The key is governance. Hybrid models fail when firms treat them as labor arbitrage alone. They work when roles are clear, quality controls are strong, communication is structured, and client expectations are managed.
A hybrid model should answer four questions:
Who owns the client relationship?
Who owns technical judgment?
Who performs recurring production work?
Who reviews quality and risk?
Without these answers, hybrid staffing can create confusion. With them, it can increase capacity and resilience.
The Upskilling Mandate
Upskilling is no longer a professional development benefit. It is a strategic requirement.
Accountants need training in data analytics, AI-enabled workflows, advisory communication, industry specialization, project management, and strategic tax planning. Managers need training in delegation, remote team leadership, workflow design, and client advisory conversations. Partners need training in pricing, technology investment, change management, and succession planning.
The firms that treat upskilling as optional will fall behind because technology is changing the baseline level of competence. A staff accountant who knows how to use automation tools effectively may produce more value than a more experienced employee who resists modern workflows. A manager who can translate accounting data into client decisions may be more valuable than one who only reviews workpapers.
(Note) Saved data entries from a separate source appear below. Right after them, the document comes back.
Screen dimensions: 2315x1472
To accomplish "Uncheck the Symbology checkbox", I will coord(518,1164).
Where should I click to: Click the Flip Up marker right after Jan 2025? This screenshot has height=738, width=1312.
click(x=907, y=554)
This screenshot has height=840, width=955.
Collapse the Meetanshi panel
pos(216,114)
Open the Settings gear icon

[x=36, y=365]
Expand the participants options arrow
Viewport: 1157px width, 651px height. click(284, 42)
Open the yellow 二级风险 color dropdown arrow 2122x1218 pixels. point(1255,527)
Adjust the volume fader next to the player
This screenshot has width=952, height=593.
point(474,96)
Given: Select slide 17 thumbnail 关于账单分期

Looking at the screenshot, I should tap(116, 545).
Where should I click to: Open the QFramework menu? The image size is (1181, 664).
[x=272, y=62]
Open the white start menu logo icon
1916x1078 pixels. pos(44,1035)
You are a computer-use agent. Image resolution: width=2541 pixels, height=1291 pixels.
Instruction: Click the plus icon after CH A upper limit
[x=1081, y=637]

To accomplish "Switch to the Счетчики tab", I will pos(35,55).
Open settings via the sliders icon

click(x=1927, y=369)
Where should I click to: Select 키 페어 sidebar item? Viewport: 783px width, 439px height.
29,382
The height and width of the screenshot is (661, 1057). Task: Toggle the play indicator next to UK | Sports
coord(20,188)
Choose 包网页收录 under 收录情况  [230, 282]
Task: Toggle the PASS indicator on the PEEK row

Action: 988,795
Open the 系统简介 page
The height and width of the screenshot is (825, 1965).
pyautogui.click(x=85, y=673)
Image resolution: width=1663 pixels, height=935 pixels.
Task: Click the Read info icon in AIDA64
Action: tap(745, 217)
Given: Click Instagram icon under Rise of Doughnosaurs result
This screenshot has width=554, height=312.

Professional development should therefore be tied to the firm’s strategy. If the firm wants to grow advisory, it must train for advisory. If it wants to improve efficiency, it must train for workflow discipline. If it wants to retain talent, it must train managers to lead better.
What the Sorting Year Requires
The accounting profession is not collapsing. It is reorganizing.
Enrollment gains suggest that the profession can still attract students. Consolidation shows that institutions and firms are adapting to scale demands. Advisory growth shows that clients still need accounting expertise, but in a more strategic form. Talent shortages show that the old operating model is under strain.
The risk for firm leaders is misreading the moment. This is not simply a difficult labor market that will normalize on its own. Nor is it only a technology issue that can be solved with software. It is a structural transition in how accounting work is produced, priced, staffed, and valued.
The firms that succeed in 2026 will make deliberate choices. They will decide which clients to serve, which services to scale, which technology to adopt, which talent models to build, and which legacy practices to stop protecting. They will not confuse tradition with strategy.
For decades, accounting firms were judged primarily by technical accuracy, responsiveness, and trust. Those qualities remain essential. But the market is adding new standards: speed, insight, specialization, technology fluency, and advisory depth.
The great sorting is not between large and small firms. It is between firms that are redesigning themselves and firms that are waiting for the old model to become easier again.
That wait is unlikely to be rewarded.